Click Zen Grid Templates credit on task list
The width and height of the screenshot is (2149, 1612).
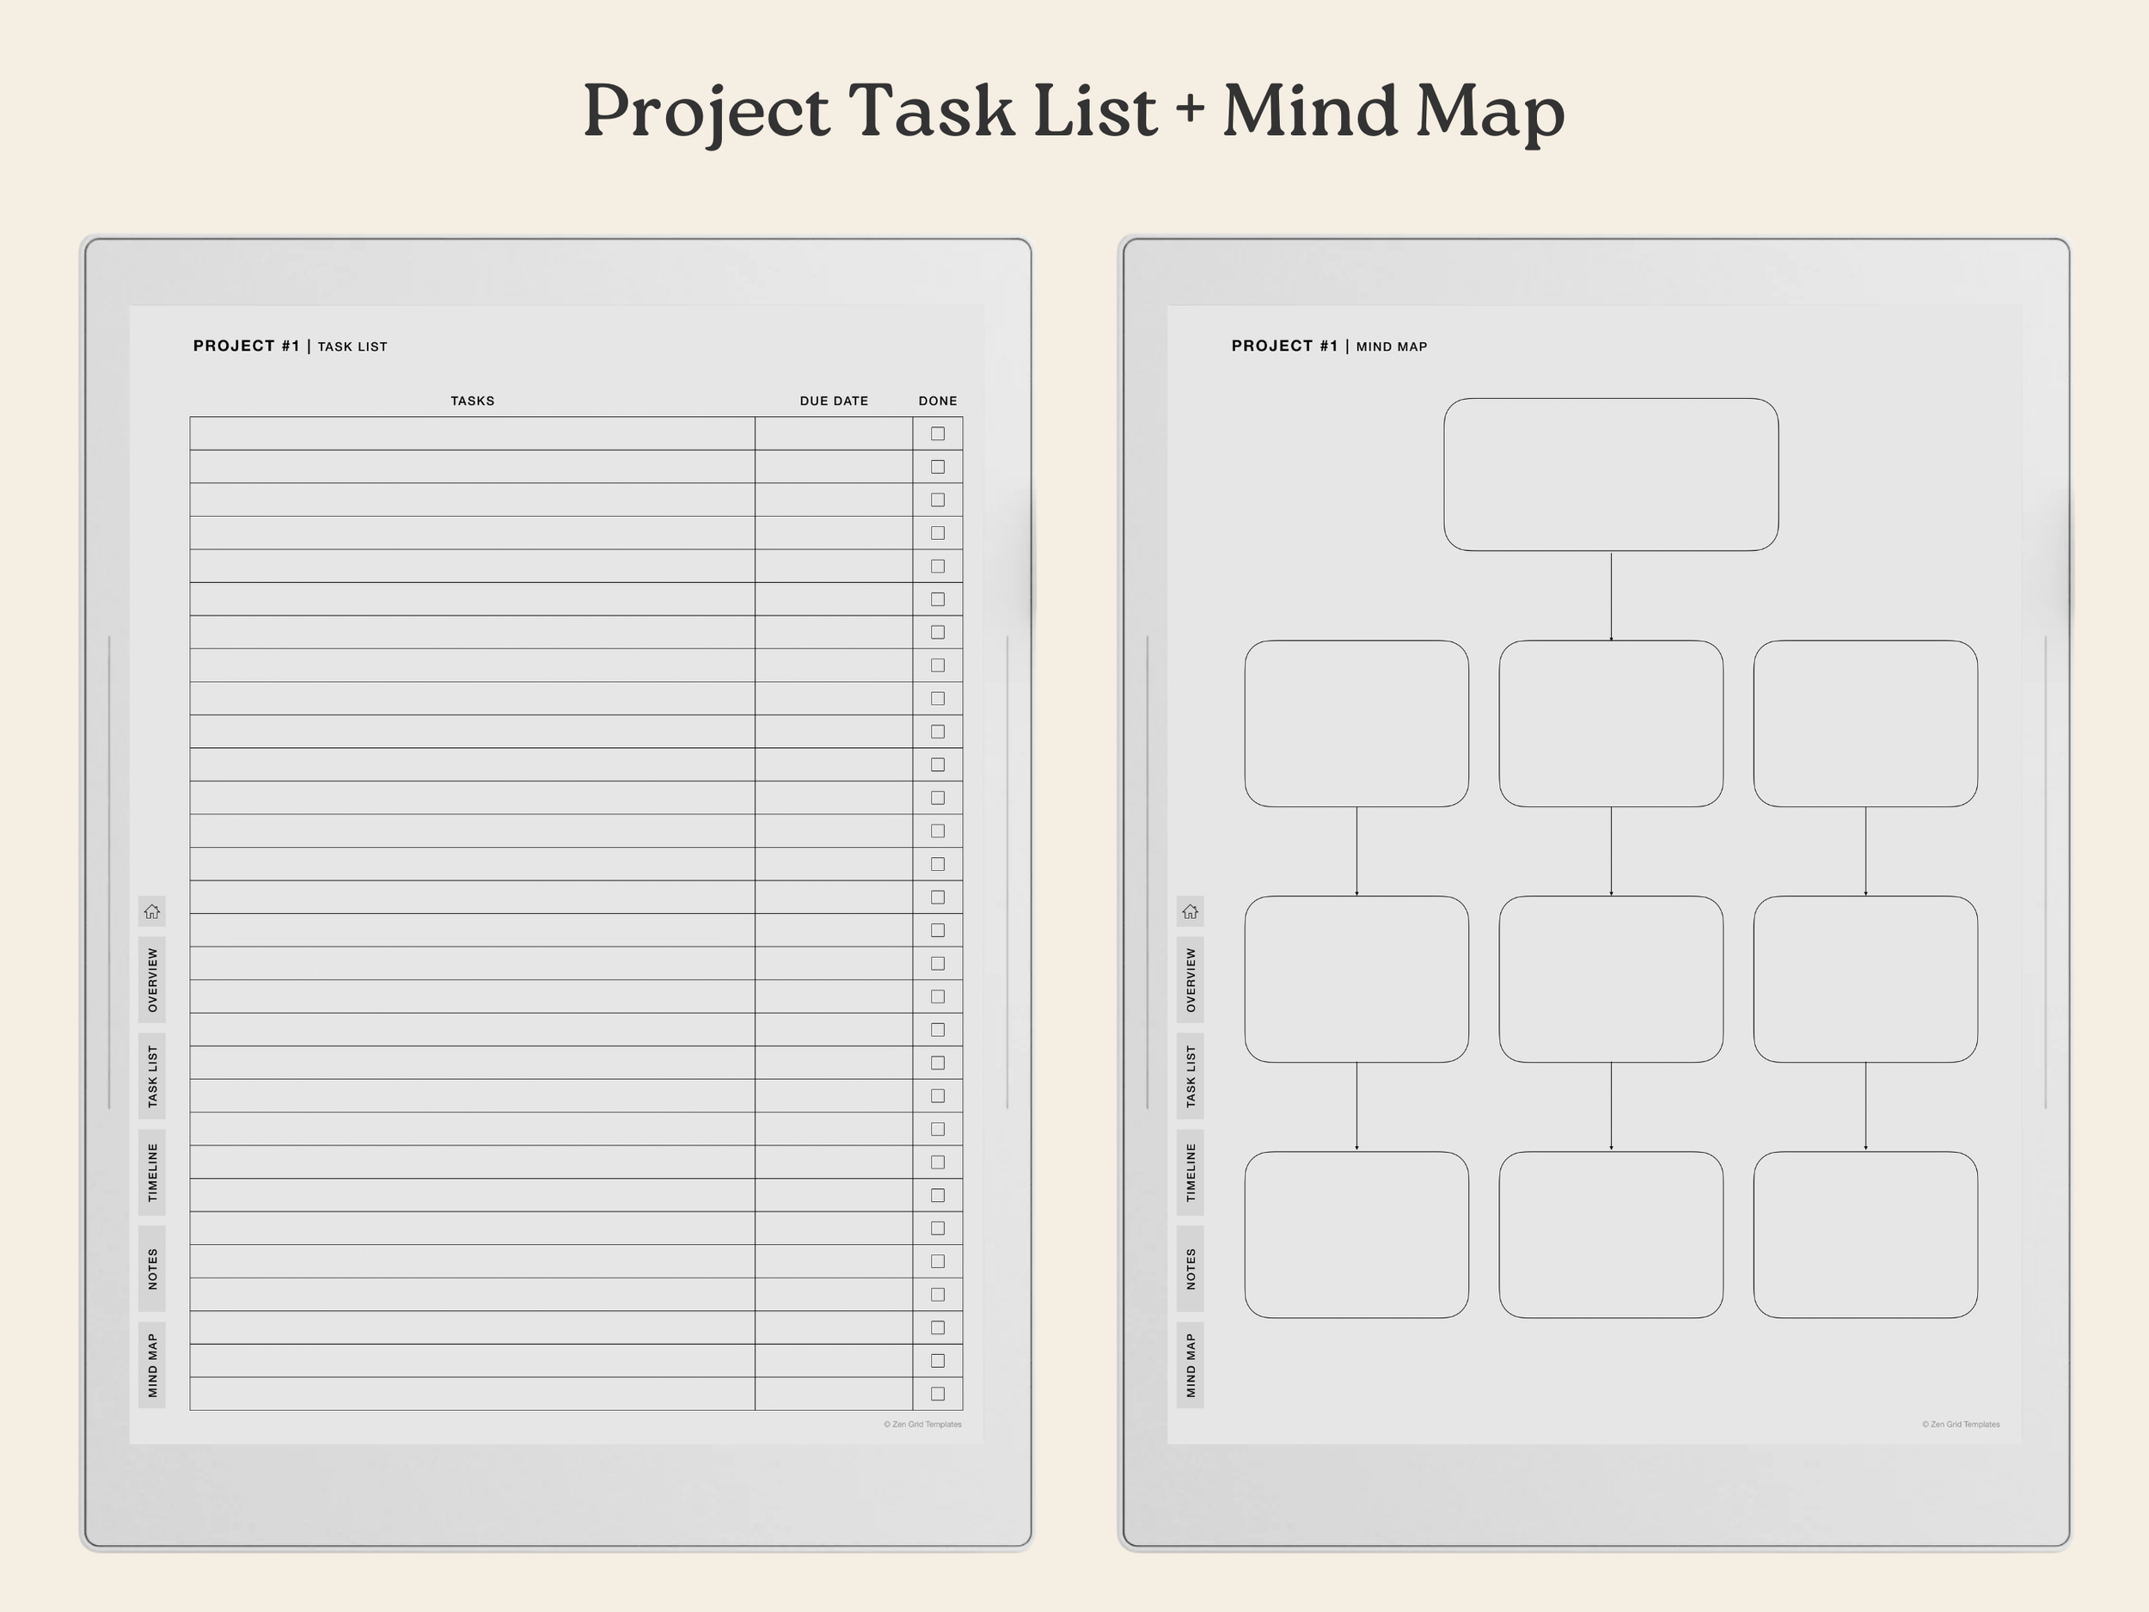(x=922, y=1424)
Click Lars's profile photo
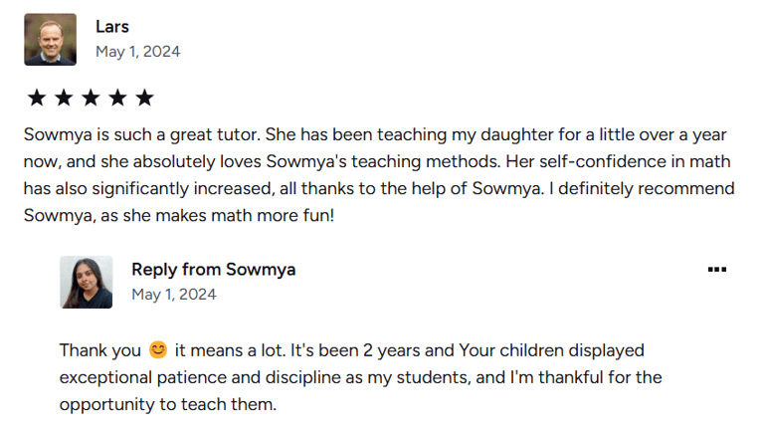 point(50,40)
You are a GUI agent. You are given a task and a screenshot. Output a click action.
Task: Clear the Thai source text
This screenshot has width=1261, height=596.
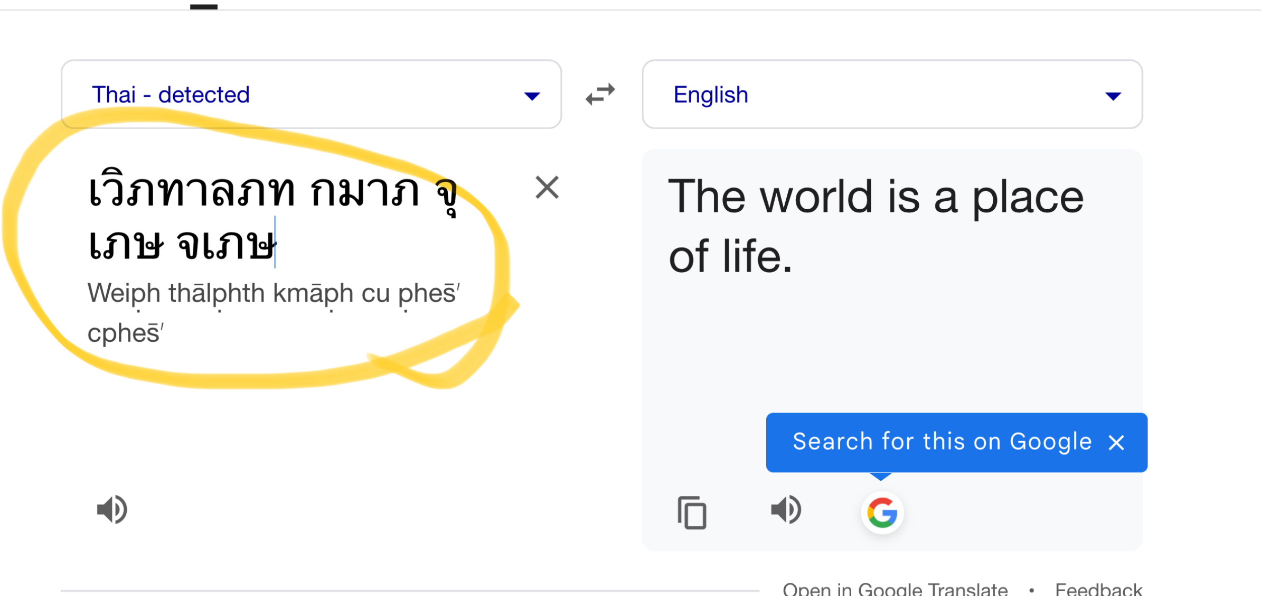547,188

--

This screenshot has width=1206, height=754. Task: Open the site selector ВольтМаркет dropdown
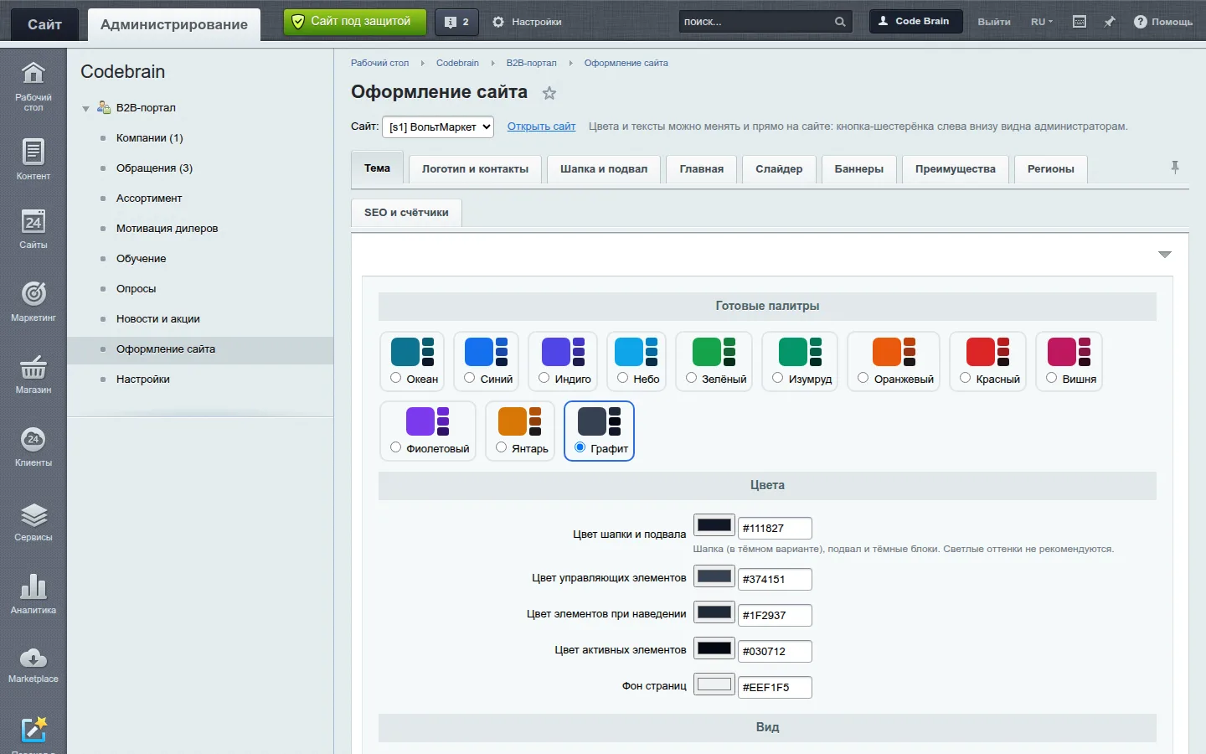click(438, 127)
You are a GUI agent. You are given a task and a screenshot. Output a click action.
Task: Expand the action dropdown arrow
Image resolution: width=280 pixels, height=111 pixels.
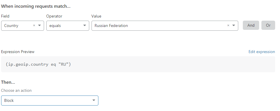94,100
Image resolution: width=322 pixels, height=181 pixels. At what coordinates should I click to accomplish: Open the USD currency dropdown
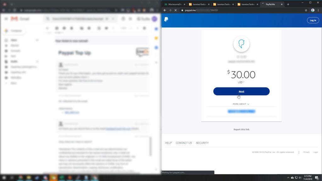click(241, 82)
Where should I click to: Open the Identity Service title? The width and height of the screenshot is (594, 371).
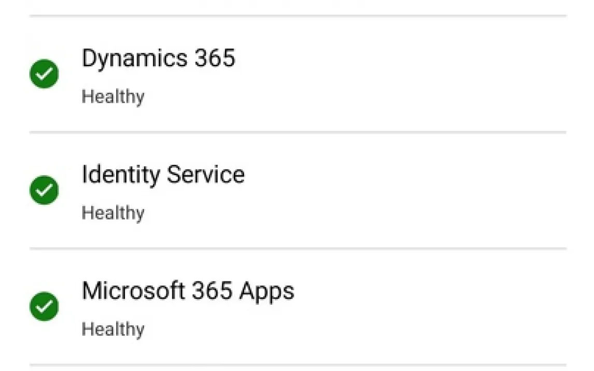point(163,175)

---

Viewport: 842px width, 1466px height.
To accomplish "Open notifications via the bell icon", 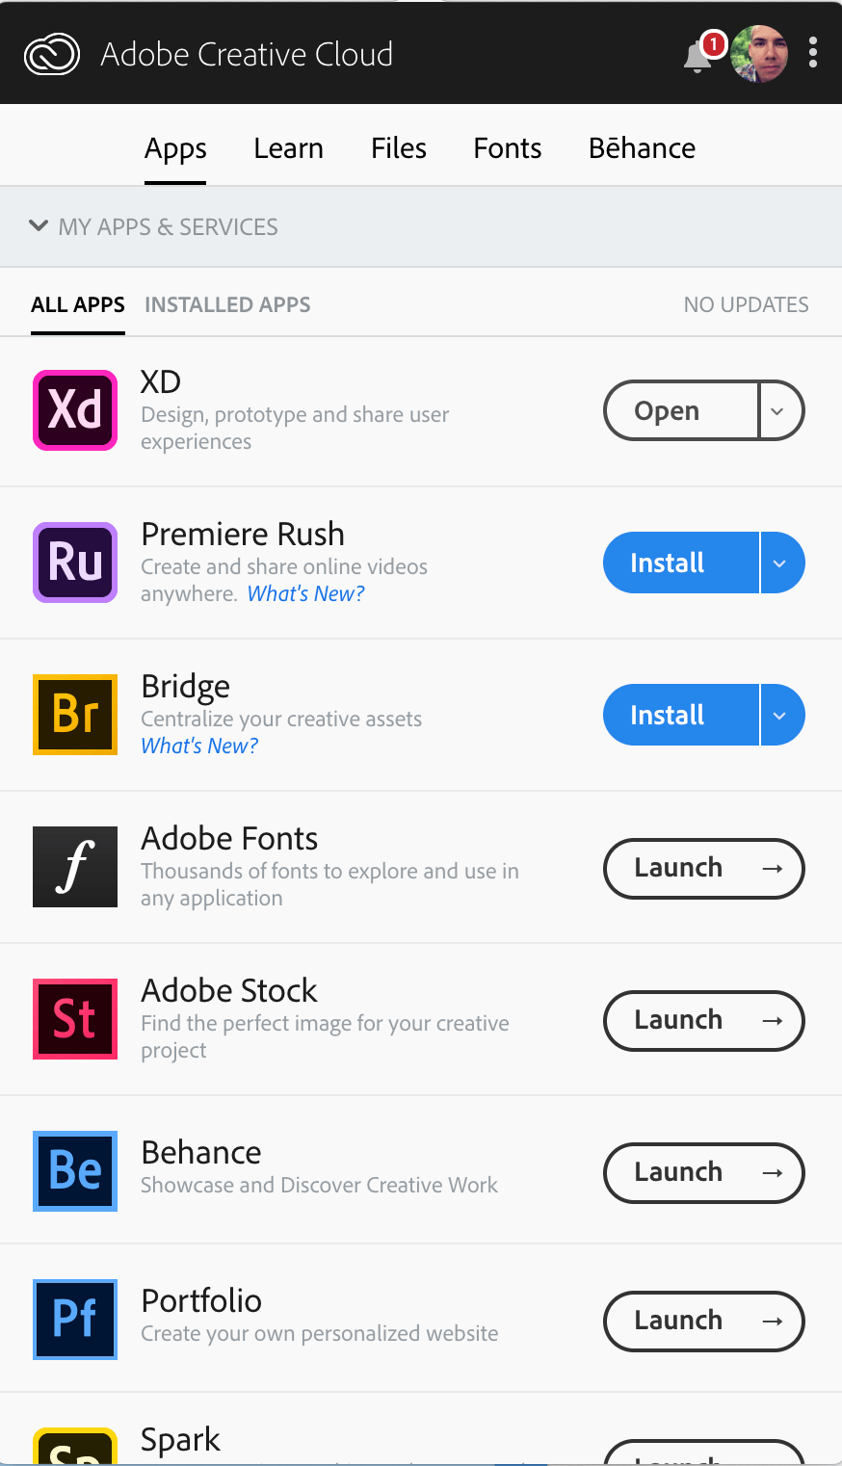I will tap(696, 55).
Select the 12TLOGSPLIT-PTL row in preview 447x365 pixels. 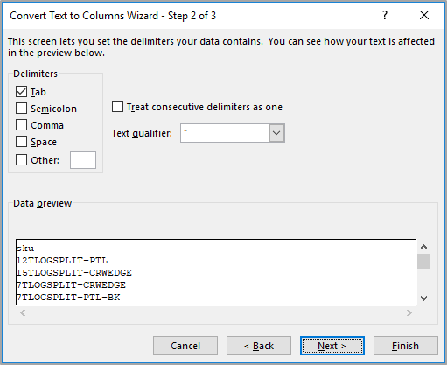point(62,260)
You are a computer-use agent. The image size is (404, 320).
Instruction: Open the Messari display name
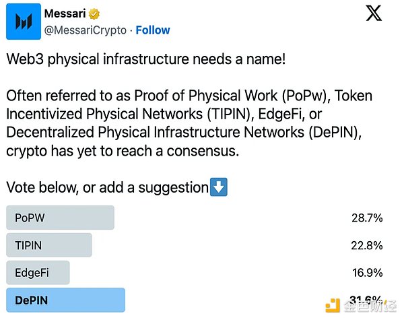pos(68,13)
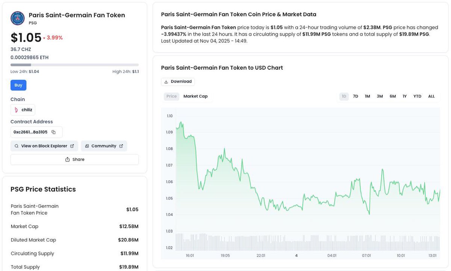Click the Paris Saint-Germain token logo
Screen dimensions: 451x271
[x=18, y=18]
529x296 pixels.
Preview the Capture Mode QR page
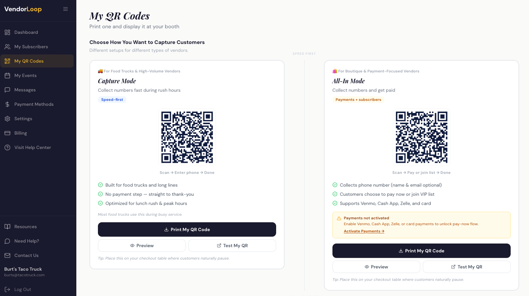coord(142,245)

### What you will do
Please copy the rows above, from the line with "Image resolution: width=322" up to and including the line with "point(163,175)", without changing them. Leave the pictures out of your answer.

### Exercise solution
Image resolution: width=322 pixels, height=181 pixels. At what coordinates should I click to accomplish: Open the USD currency dropdown
click(241, 82)
Where should I click to: Open the Identity Service title? The width and height of the screenshot is (594, 371).
point(163,175)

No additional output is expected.